WashU is in a unique space in so many ways, particularly within health care, to offer exceptional value that you’re not going to find anywhere else in Missouri. We’re here for everyone. The enjoyable part of Government Relations is we get to be the ones that make that case to our governmental leaders.

What kind of stories best make that case?

Student stories are the most impactful. Stories that identify where students are from and how they got here gives us the chance to take those stories directly to the elected officials who represent them, and point out: “You’ve got a student coming to WashU free of charge, or who competed in this event, or who just became a Rhodes Scholar… ” Anything around student success, student access, affordability. The recent story about how WashU is paving a path for rural students is a fantastic example, because so many Missourians have the impression that this university is not available or affordable to them. For us to be able to carry these kinds of stories forward helps a great deal. Because we know that for every negative story, there are a hundred WashU stories that are really positive.

What would you like our alumni to know about government relations?

We have alumni in every state, and each one of them has an elected official. And their member of Congress is in a position to make decisions right now that will affect WashU. So it’s really important for our alumni around the country, no matter who represents them, to weigh in with their elected officials and say, “This issue is important to me, because it will affect my alma mater.” It’s our job to provide the tools and information needed so that alumni and others can understand what the issue is, and how it will affect WashU and what it will mean for them. And then they can go out and make the case for us. My calling a Congressman from Rhode Island or Colorado, for example, is not going to move them, nor should it. But local constituents calling them — who have read in the alumni magazine or somewhere else that Congress is, for example, looking at perhaps reducing federal financial aid for graduate students — can make a difference.

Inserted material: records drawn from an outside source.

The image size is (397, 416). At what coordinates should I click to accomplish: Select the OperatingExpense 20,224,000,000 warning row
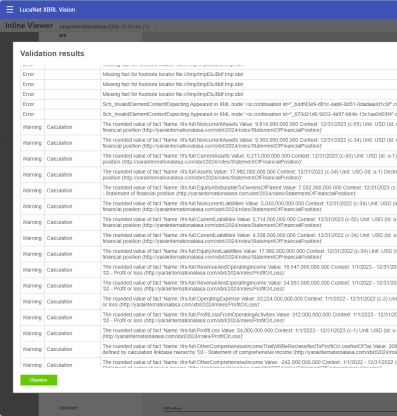coord(209,302)
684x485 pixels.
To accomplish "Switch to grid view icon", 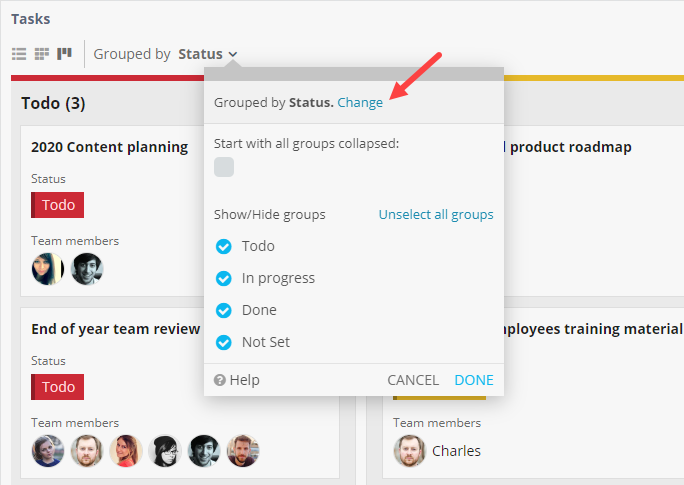I will point(41,54).
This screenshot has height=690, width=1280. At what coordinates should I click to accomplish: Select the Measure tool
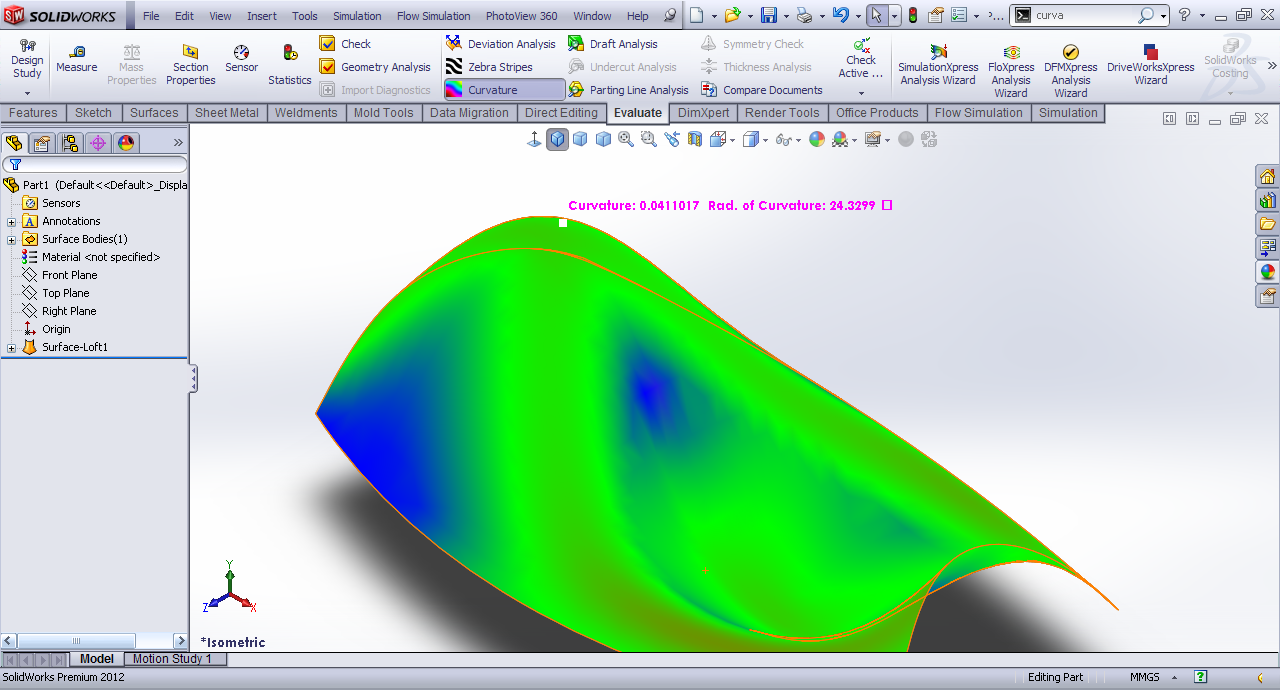77,59
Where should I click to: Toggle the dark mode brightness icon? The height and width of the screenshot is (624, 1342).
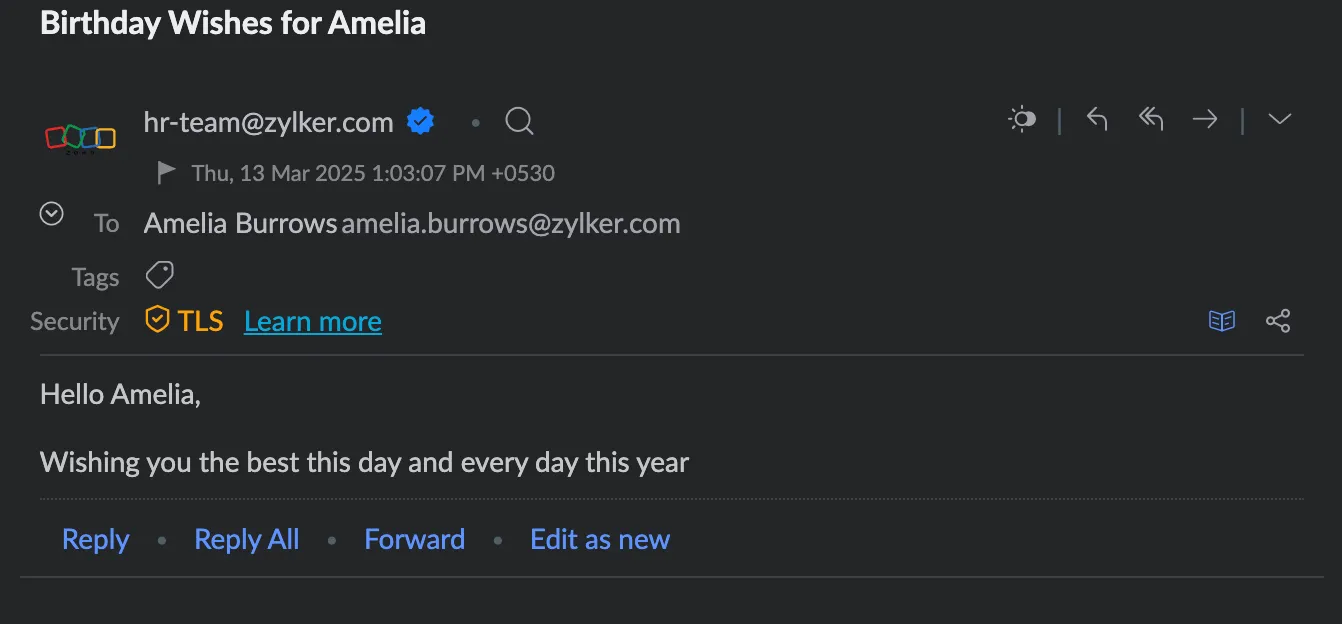click(1022, 119)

How do you advise people to engage elected officials?

It starts at the most personal level. Sending an email is easy, but these often don’t really break through unless they are somehow individualized or distinguishable from others. A handwritten letter is better than an email. Phone calls are valuable, too, as are meeting elected officials in the community, in their offices or at townhall meetings. If we have alumni, donors, or students who care about a particular issue, it’s our job to let them know when things are happening. We want our supporters to partner with us and engage their elected officials, and we’ll try to make that as easy as possible. We’re working on a formal program that will be announced in the coming months in which we hope to provide a lot more information through alumni networks on political engagement. We want to build an infrastructure program so effective that alumni — and staff, students and all community members who care about WashU — can engage with their elected officials on a regular basis and feel empowered to join our efforts to help WashU and our state and nation succeed.